- _What is required_
Return all the entries exactly. No pictures.
+ + + + +
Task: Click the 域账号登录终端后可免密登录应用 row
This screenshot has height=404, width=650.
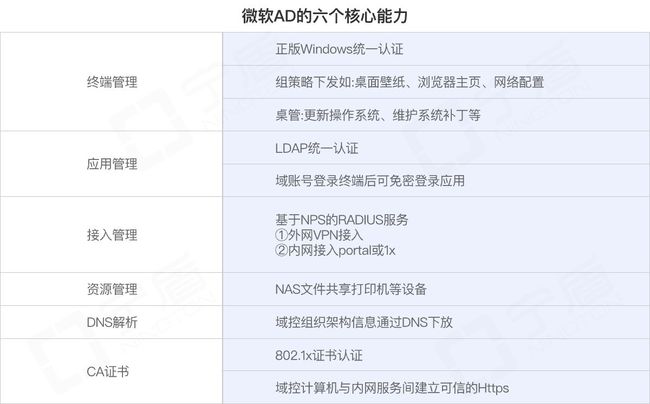Action: 436,180
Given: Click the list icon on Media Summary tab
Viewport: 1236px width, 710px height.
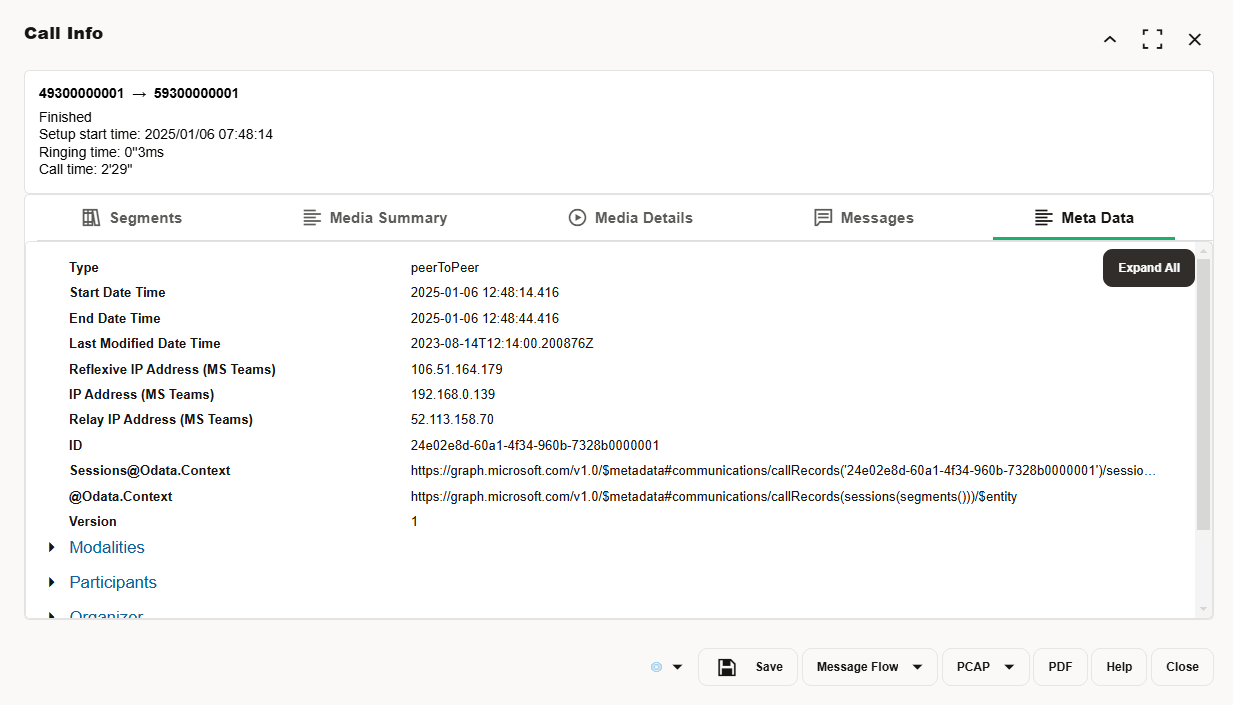Looking at the screenshot, I should pyautogui.click(x=309, y=217).
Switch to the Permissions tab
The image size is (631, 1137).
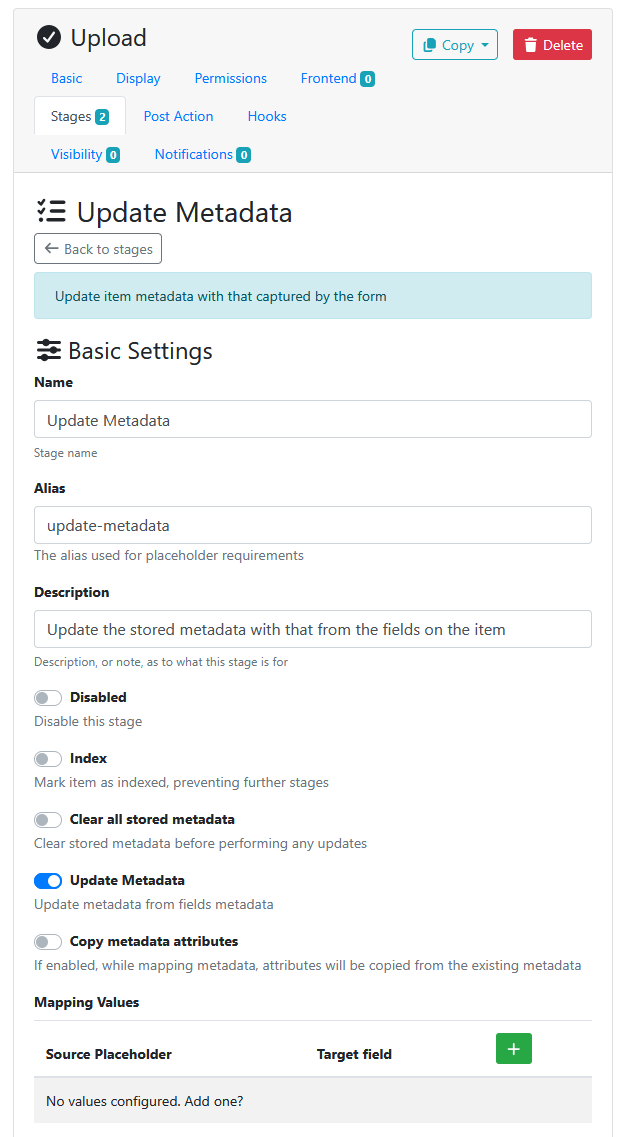231,78
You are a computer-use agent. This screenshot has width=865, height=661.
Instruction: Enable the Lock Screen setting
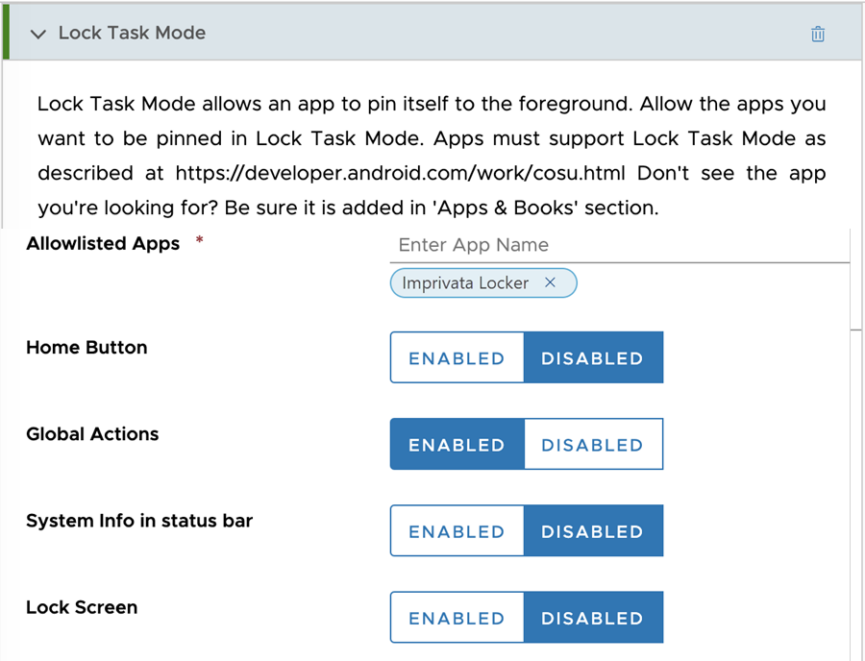(456, 617)
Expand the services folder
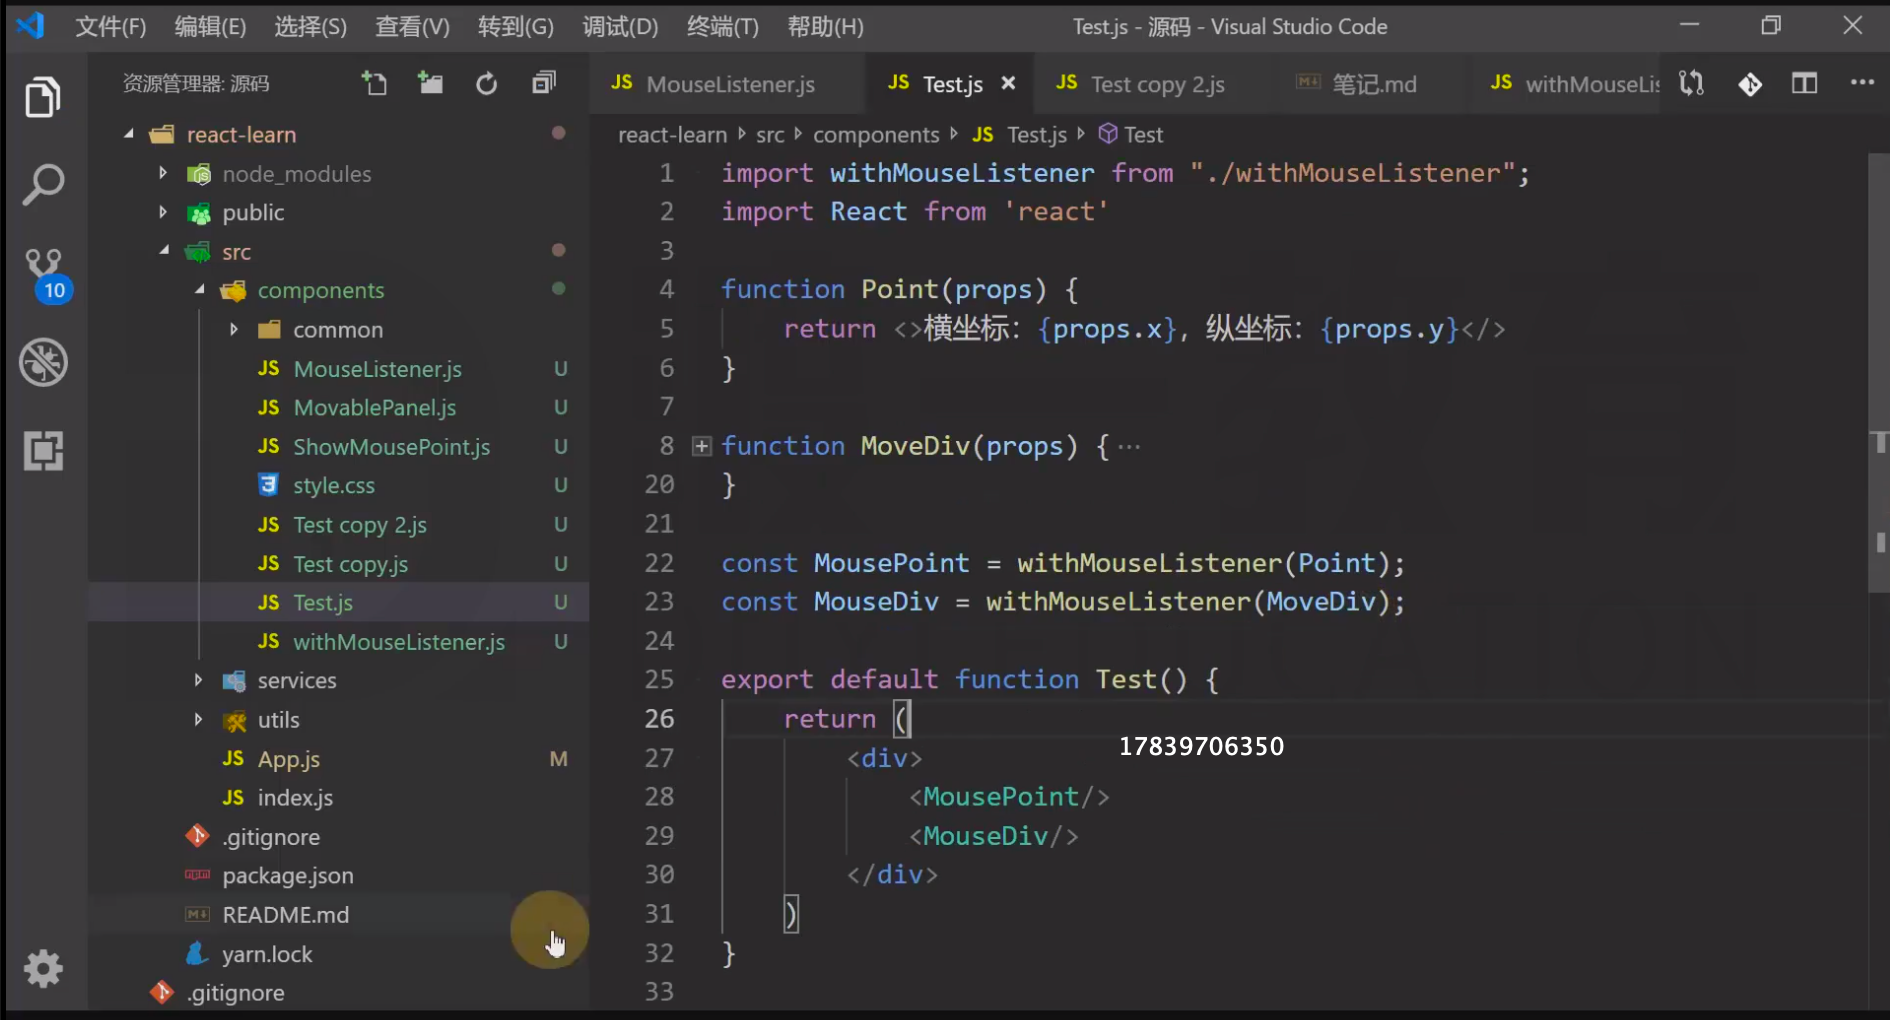 pos(296,681)
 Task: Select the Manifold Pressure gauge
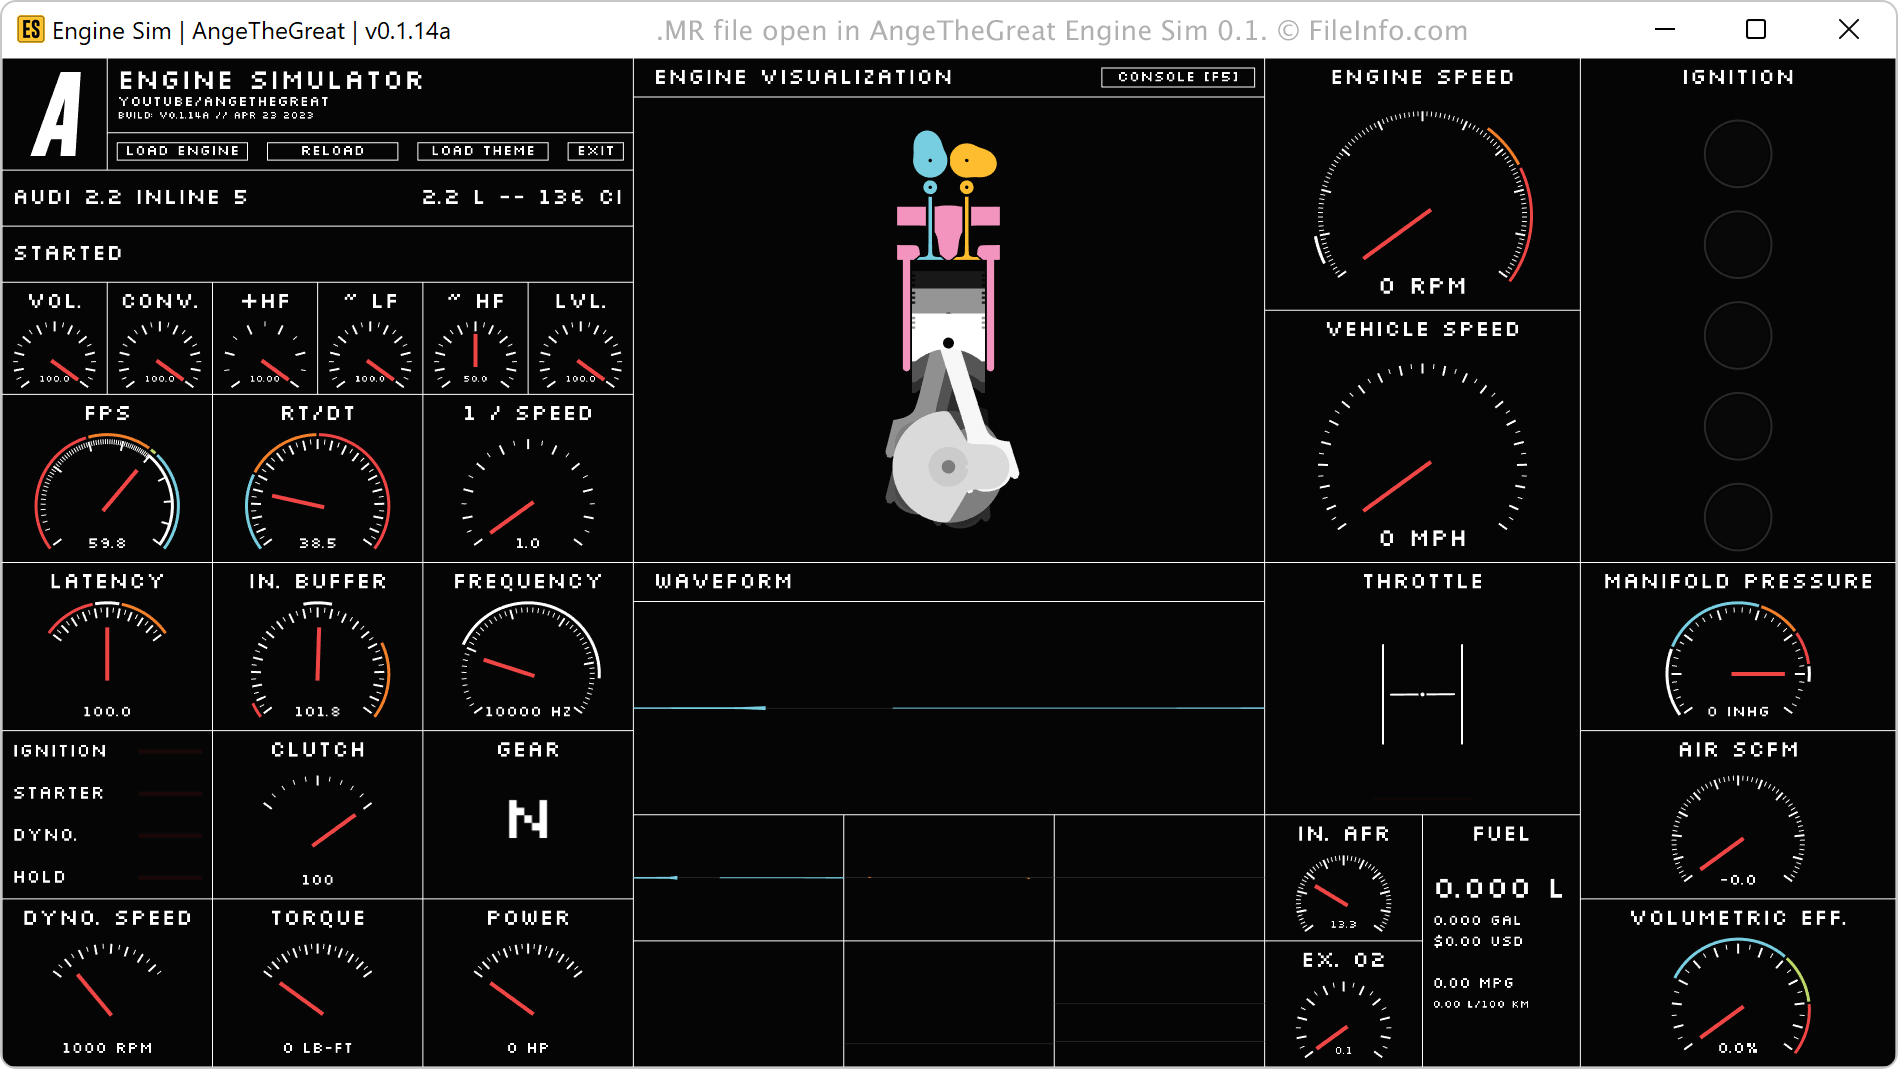[1738, 660]
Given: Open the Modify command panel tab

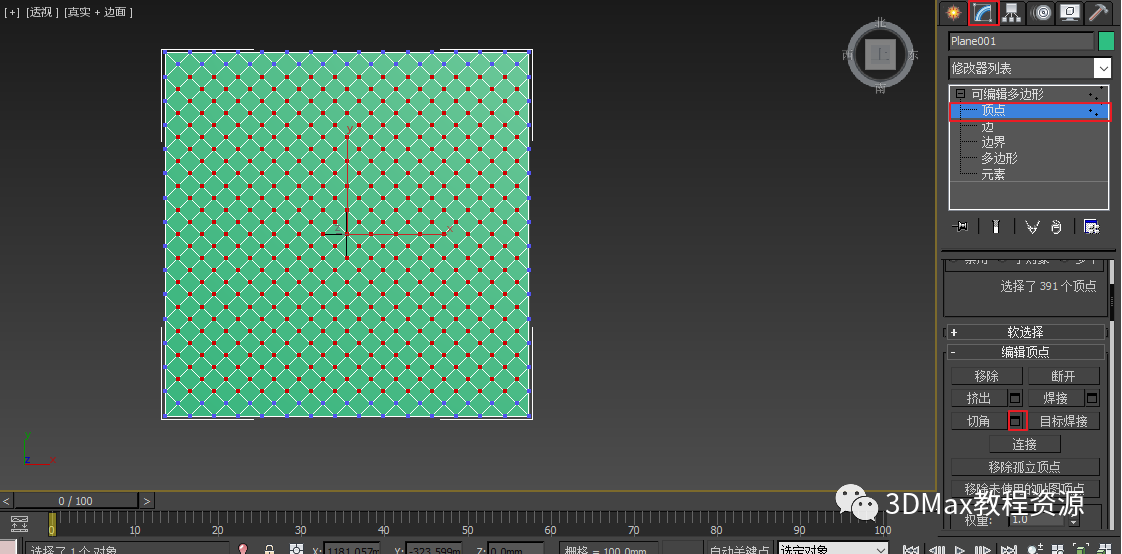Looking at the screenshot, I should 983,13.
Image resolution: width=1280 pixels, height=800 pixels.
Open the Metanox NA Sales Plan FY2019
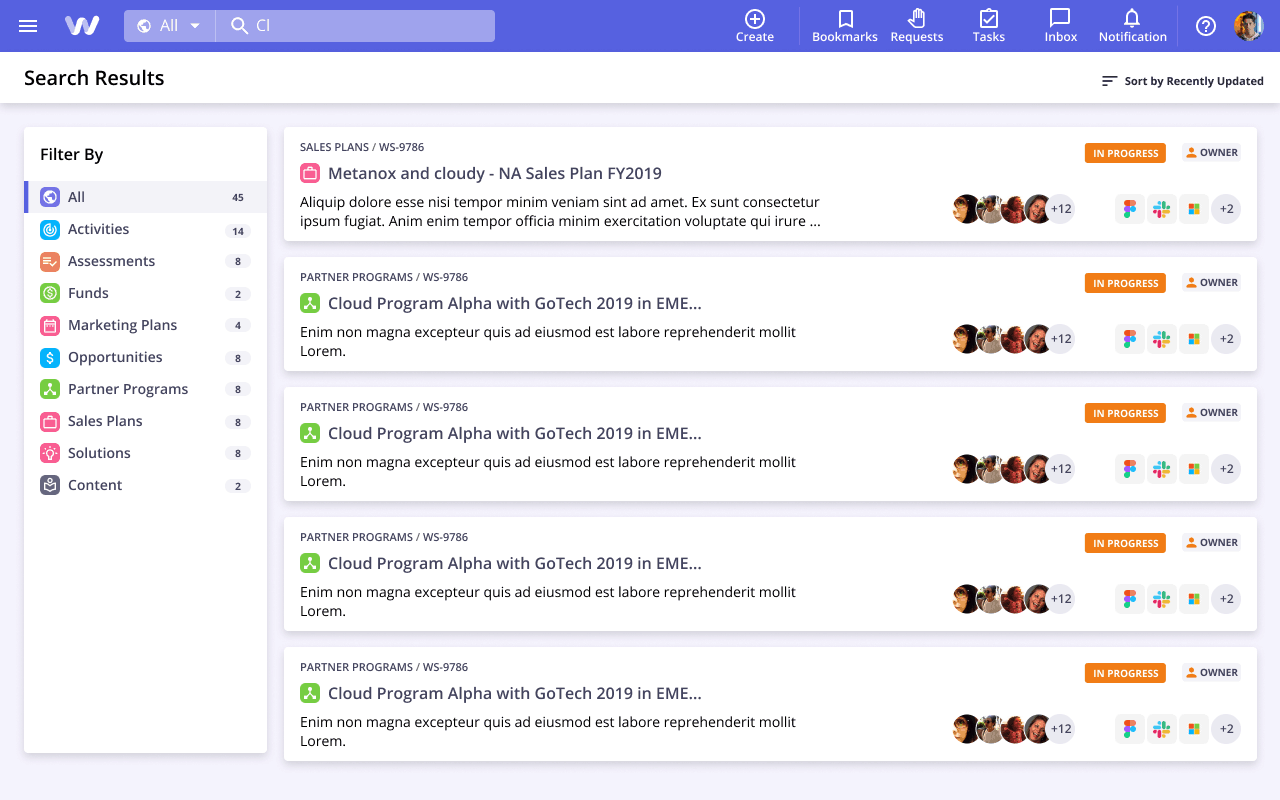[x=493, y=172]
+ + + + +
- _Solved exercise_
Task: Click the 域账号登录终端后可免密登录应用 row
This screenshot has height=404, width=650.
Action: 436,180
Given: Click the list icon on Media Summary tab
Viewport: 1236px width, 710px height.
Looking at the screenshot, I should pyautogui.click(x=309, y=217).
Switch to the Permissions tab
The image size is (631, 1137).
231,78
You are a computer-use agent. This screenshot has width=865, height=661.
Instruction: Enable the Lock Screen setting
(456, 617)
Expand the services folder
 pos(296,681)
 Task: Select the Manifold Pressure gauge
[1738, 660]
Given: Open the Modify command panel tab

Looking at the screenshot, I should 983,13.
Image resolution: width=1280 pixels, height=800 pixels.
Open the Metanox NA Sales Plan FY2019
[x=493, y=172]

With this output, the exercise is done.